When I am not
writing specifically for a class assignment, I have always struggled with the
concept of audience. I have traditionally understood audience as the people who
read what you write. But you don’t always know who is reading what you write… And
if you don’t know who your audience is, how can you direct your voice to a
specific audience?
The way someone
(an audience) understands writing is dependent on “the context as he perceives
it” (19). Unless you’re writing for a professor, or in response to a specific
assignment, it is nearly impossible to figure out who your audience is. Take
for example, a public Twitter profile. My close friends follow me on Twitter,
my peers, my parents, my brother, my extended family, a couple of my teachers,
and some people I don’t even know.
For most other
situations outside of Twitter, to aid the fact that I don’t know who is reading
my writing, or when, I construct an audience. I construct this audience using
the knowledge I have about why I am writing to begin with.
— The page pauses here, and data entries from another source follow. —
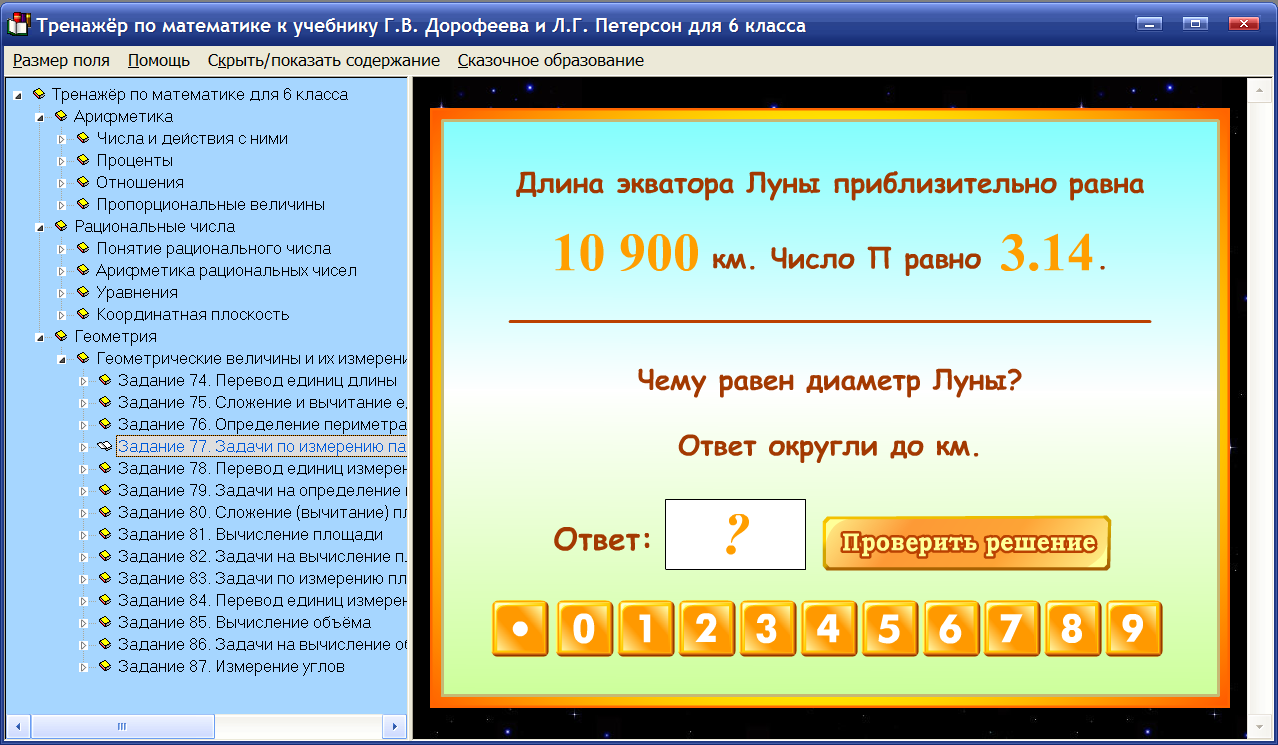Click the icon beside Задание 87. Измерение углов
This screenshot has width=1278, height=745.
coord(107,665)
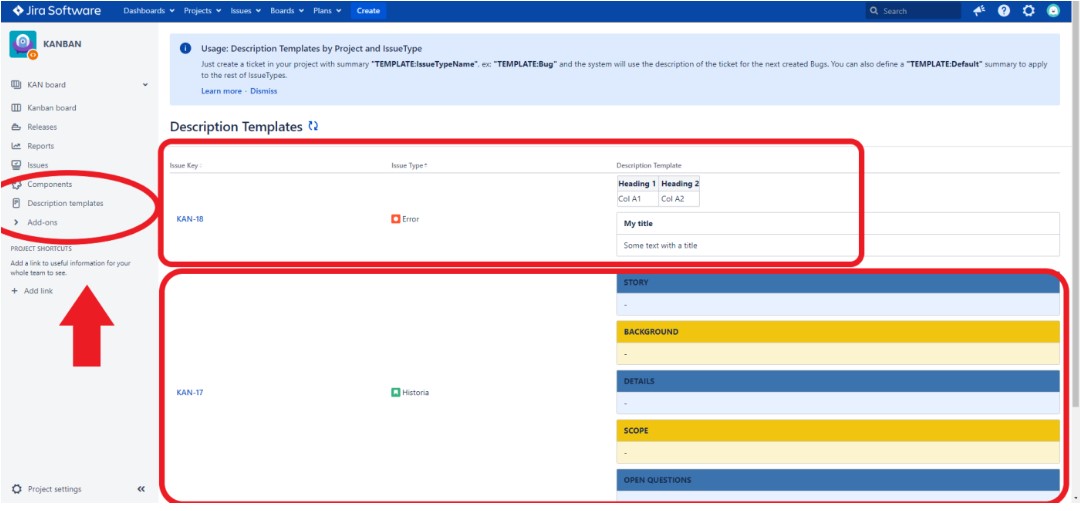Screen dimensions: 1081x511
Task: Open the notifications megaphone icon
Action: (x=979, y=11)
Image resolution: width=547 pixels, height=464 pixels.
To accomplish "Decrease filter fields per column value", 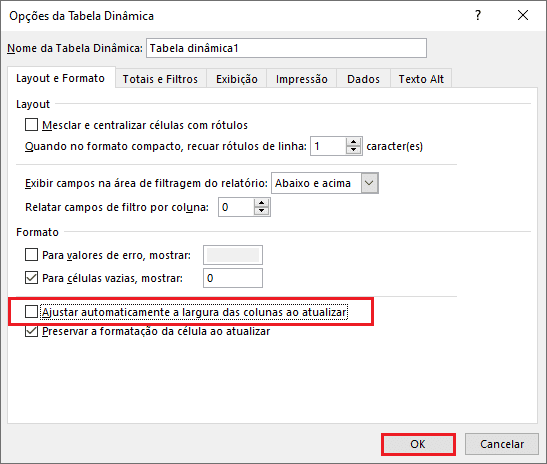I will pyautogui.click(x=261, y=211).
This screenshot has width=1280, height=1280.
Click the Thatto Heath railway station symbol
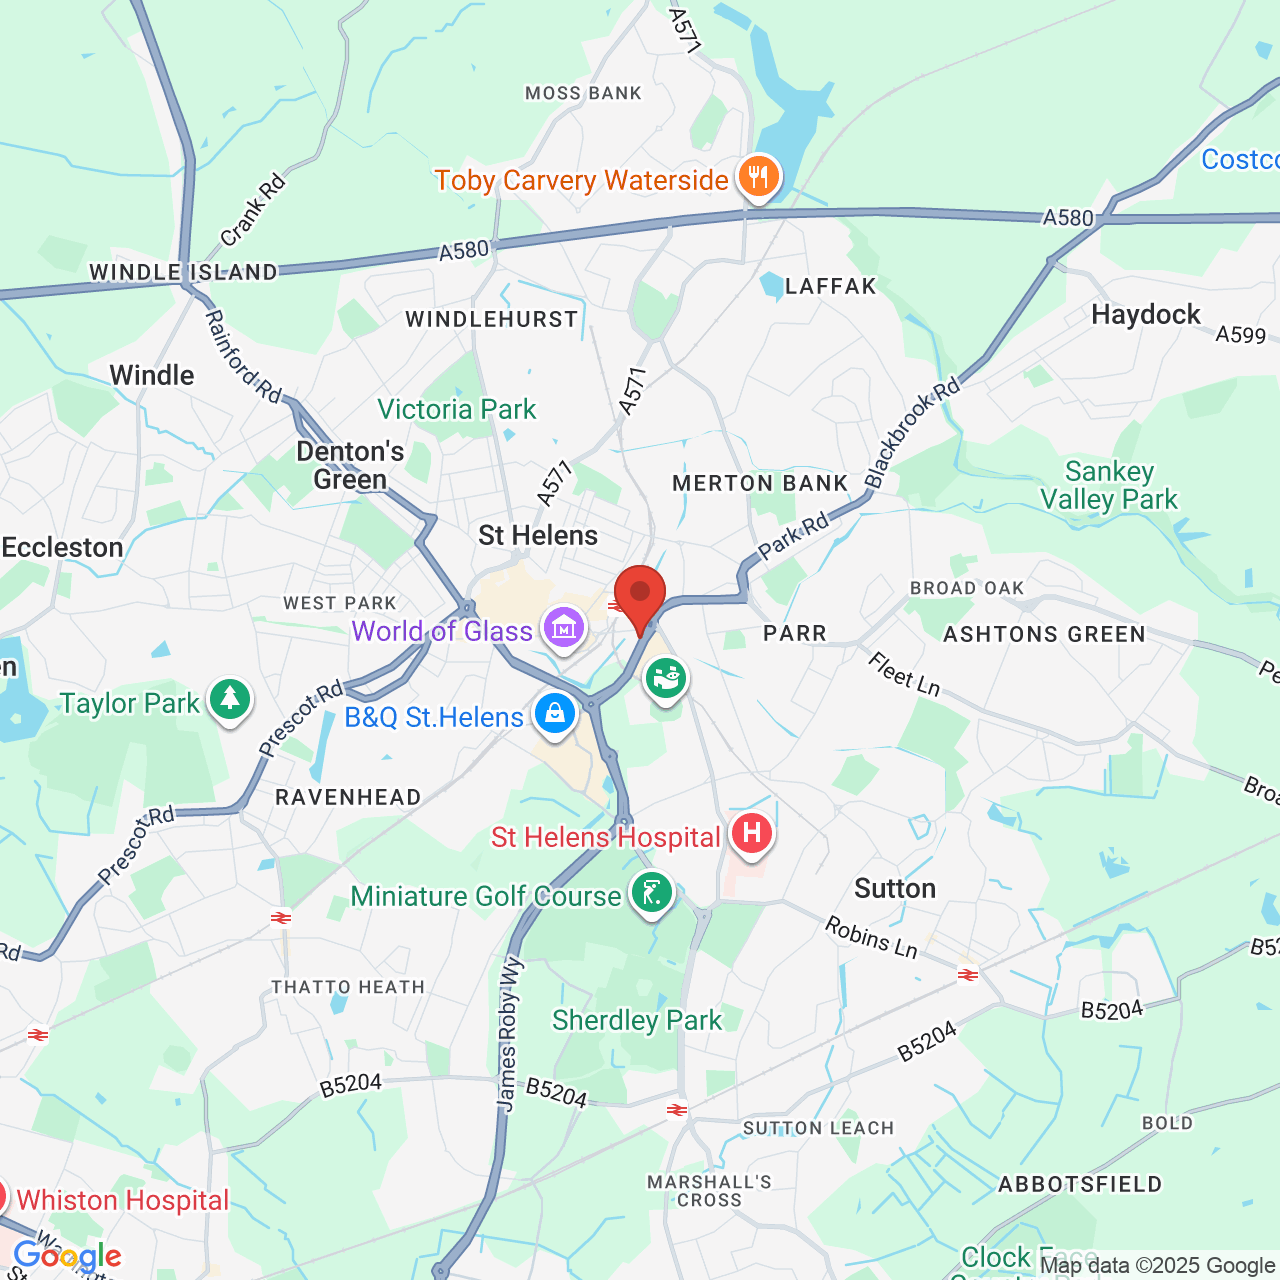pyautogui.click(x=281, y=917)
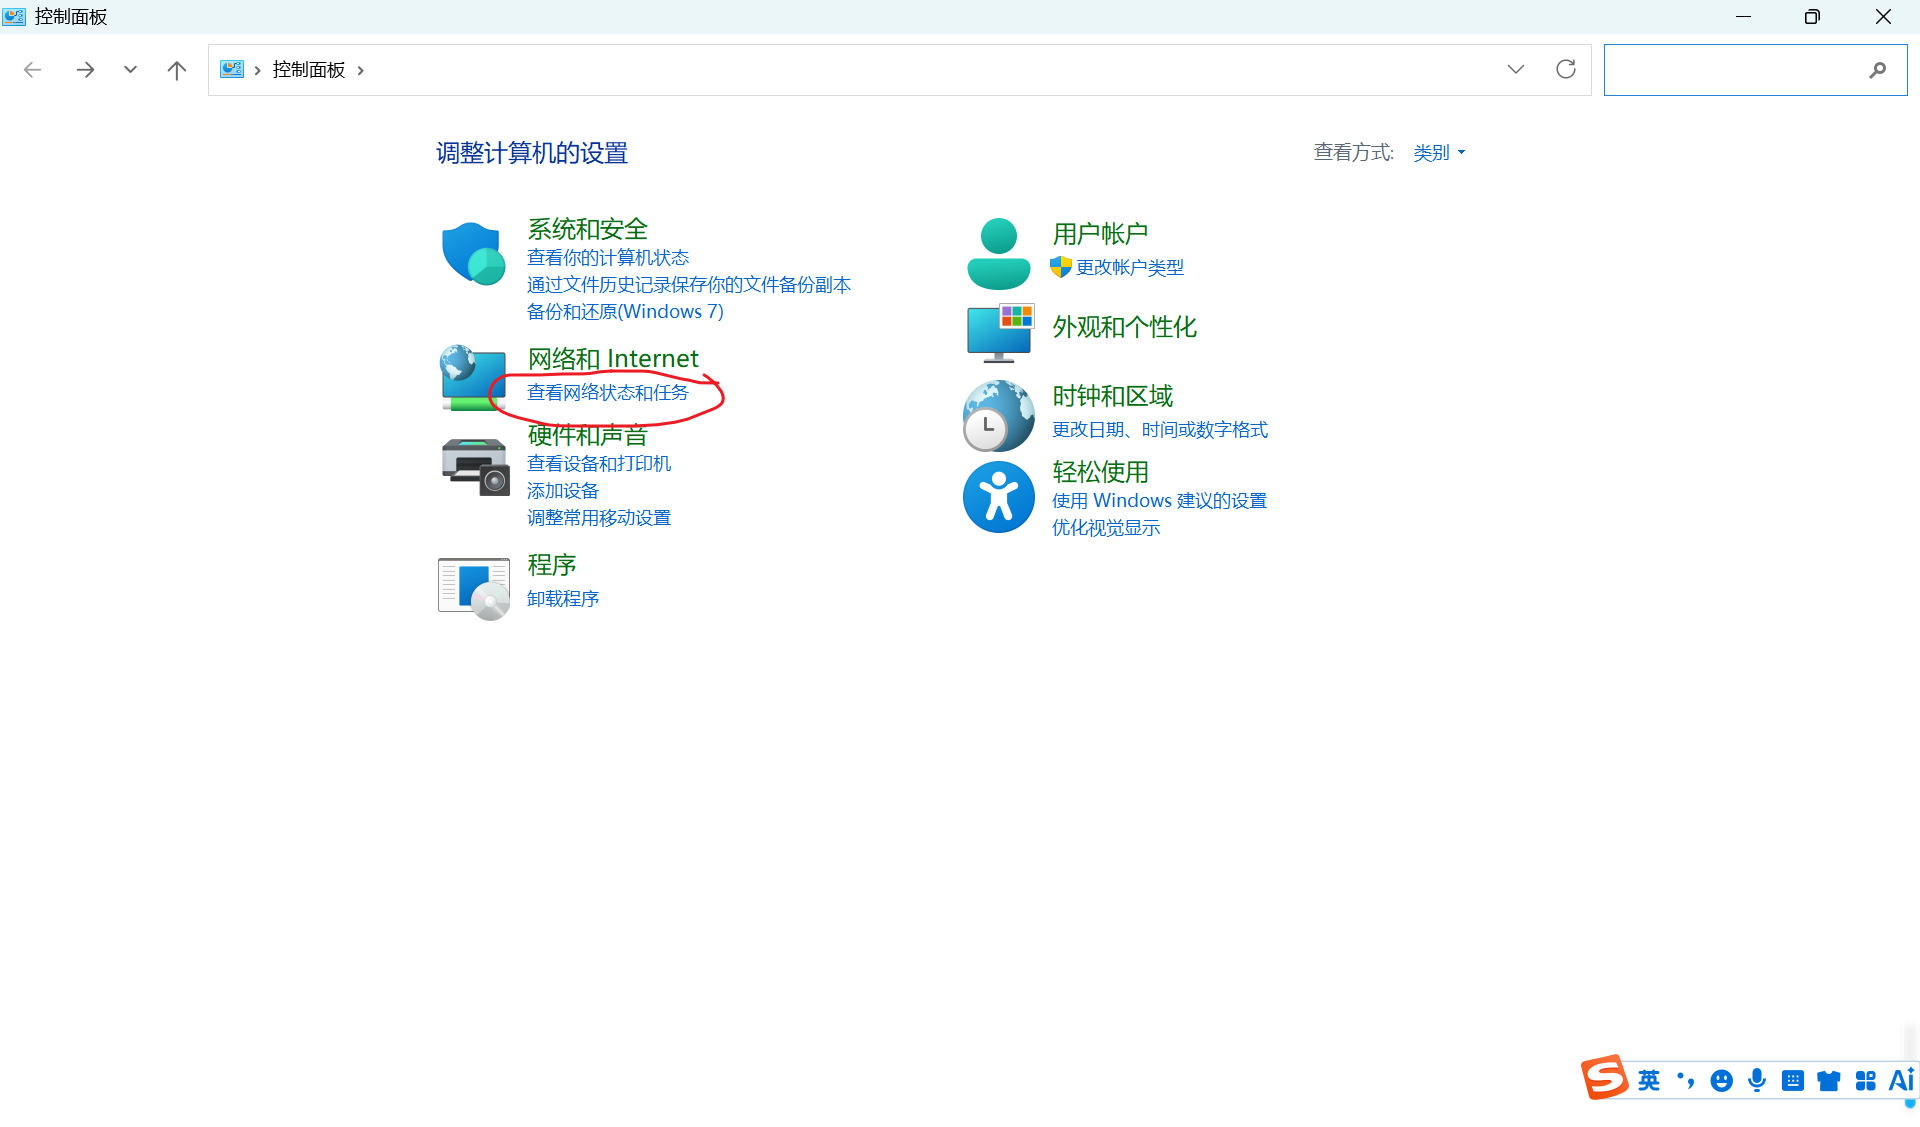
Task: Expand address bar history dropdown arrow
Action: coord(1516,69)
My constructed
audience and my voice are largely dependent on my purpose for writing. Sometimes this purpose is to inform, critique,
or to entertain. I construct my audience and choose my voice depending on what
I want my message to be.
In trying to create
a voice that my audience can “access, engage with, and interpret” (Voice), I
try to play the roll of the person reading my writing from an outside
perspective. I like to think that my ability to captivate an audience’s
attention has gotten better since I’ve come to college. One night before I gave
a presentation in high school, I did a practice run-through for my mom and she
fell asleep while I was talking. Taking the role of an interpreter, or someone
from an outside perspective, I can change my voice and my writing depending on
how I want it to come across to an audience.